Система идей зрелого архитектурного конструктивизма получила завершение на страницах журнала «СА». А. Веснин и Гинзбург сближали ее с социальными идеями «Великой утопии» в истолковании того времени. Теоретические тексты, печатавшиеся начиная с первых номеров журнала, призывали к «функциональному методу творчества» [И7], которым должна осуществляться жизнестроительная направленность конструктивизма: «Конструктивизм… диктует «изобретение» новых типов архитектуры, новых организмов, которые бы не только кристаллизовали новые производственные и бытовые взаимоотношения, новый социалистический быт, но и всемерно способствовали бы этой кристаллизации, этой подвижке нового быта.
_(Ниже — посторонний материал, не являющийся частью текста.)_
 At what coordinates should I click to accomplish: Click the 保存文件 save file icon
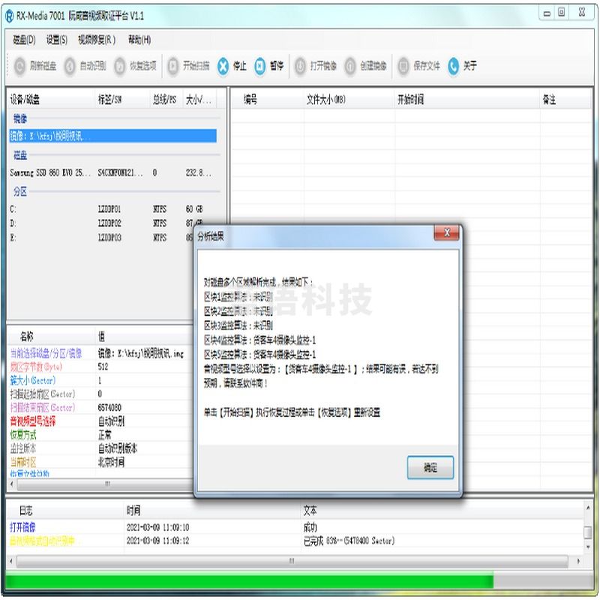pyautogui.click(x=414, y=65)
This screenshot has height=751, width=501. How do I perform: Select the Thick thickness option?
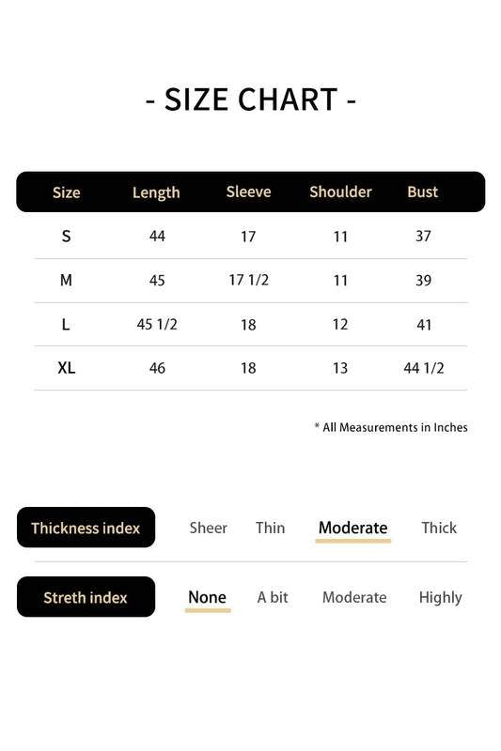click(439, 528)
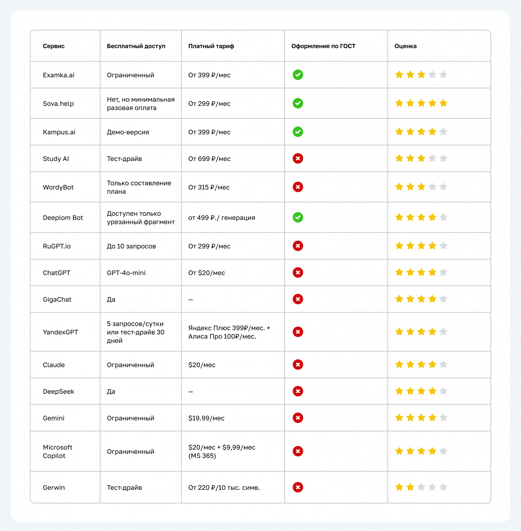
Task: Click the green checkmark for Kampus.ai
Action: coord(298,132)
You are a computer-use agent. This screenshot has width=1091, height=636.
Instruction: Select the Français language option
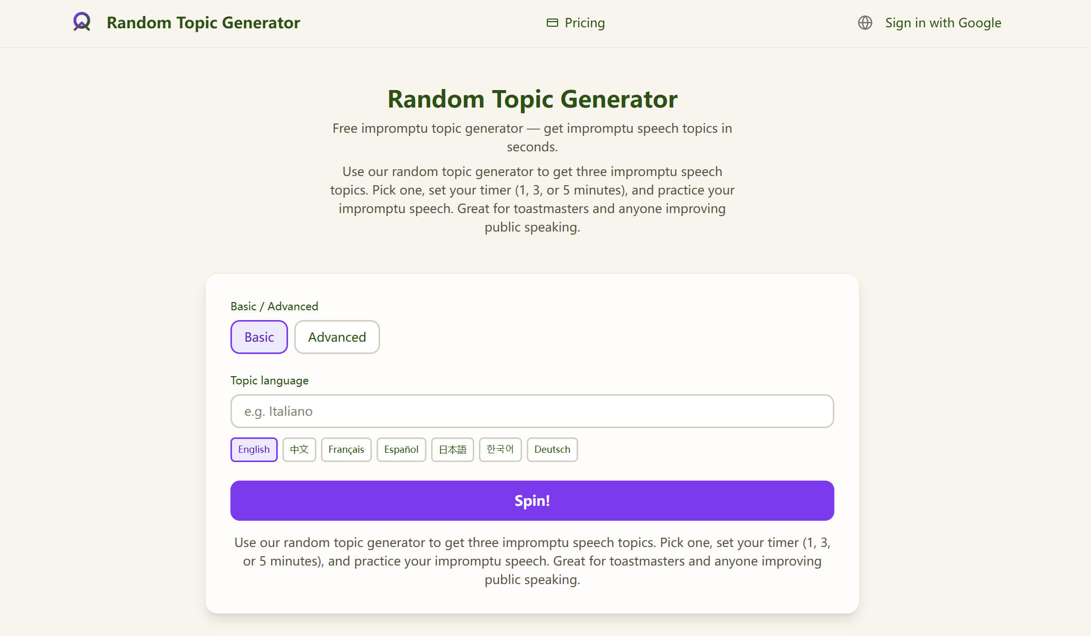[x=346, y=449]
Мы утверждаем, что в эпоху строительства социализма… задача архитектора — прежде всего «изобретение новых социальных конденсаторов жизни — новых типов архитектуры». В более поздней формулировке конструктивизм характеризовался как идея «жизнестроящего и жизнеорганизующего труда».
Внимание, преимущественно обращавшееся на анализ взаимоотношений конструктивно-технических и формально-эстетических средств, переместилось на взаимосвязь средств и целей архитектуры. Художественно-эстетические задачи стали как бы растворяться в единстве функционально-социальных задач вместе с утилитарно-практическими. Полемика и конкуренция с рационалистами поощряла возвращение к жесткому практицизму, ограничивающему формообразование использованием утилитарных и конструктивных возможностей вне «отвлеченных эстетических прибавок» и знаковых элементов.
Растущая популярность конструктивизма стала порождать поверхностные имитации его внешних признаков вне сущности функционального метода — «конструктивный стиль». И Гинзбург отрекается от принимавшейся им ранее роли категории стиля, подчеркивая, что конструктивизм — не «стиль», но метод деятельности (хотя в исторической перспективе очевидна формально-стилистическая определенность результатов и самого ортодоксального применения метода). Впрочем, в середине 1920-х гг. категория стиля, связывавшая при любых вариантах истолкования различные искусства и виды художественной деятельности, в применении к советской культуре стала неудобной. В архитектуре продолжалось развитие и укрепление позиций авангарда, в то время как в изобразительном искусстве «левые» направления, терявшие как свою публику, так и поддержку официальной идеологии и государственных органов, угасли. Беспредметное искусство стало объектом резкой критики, оно все труднее пробивалось на выставки, теснимое традиционным фигуративным искусством и особенно основанной в 1922 г. агрессивной Ассоциацией художников революции (АХР), которая выступала под лозунгами «художественного документализма» и «героического реализма». Советский архитектурный авангард вырос на опытах «левого» искусства, которое создавало новый стиль, ломая рамки станковизма и выходя в предметный мир. Теперь авангардная архитектура оказалась без такой поддержки; более того, развитие живописи и скульптуры в направлении реализма исключало формы органичного взаимодействия.
Советский конструктивизм, прокламировавший поиск «социальных конденсаторов новой жизни», оказался в культурном одиночестве и, в поиске единомышленников, развивающих жизнестроительную утопию, стремился активизировать и расширить контакты с «международным фронтом новой архитектуры», где «молодые здоровые ростки… выковывают новый интернациональный язык архитектуры». Предполагалось, что социал-демократический вариант архитектурной утопии создает «социальные конденсаторы» как предвестье построения социализма и за пределами «отдельно взятой страны». Такая вроде бы естественная линия поведения оказалась, однако, не совпадающей с изменениями генеральной линии, которой следовала «Великая утопия», и стала поводом для политических ортодоксов обвинять конструктивистов в попытках внести в строительство пролетарской культуры инфекцию чуждой идеологии.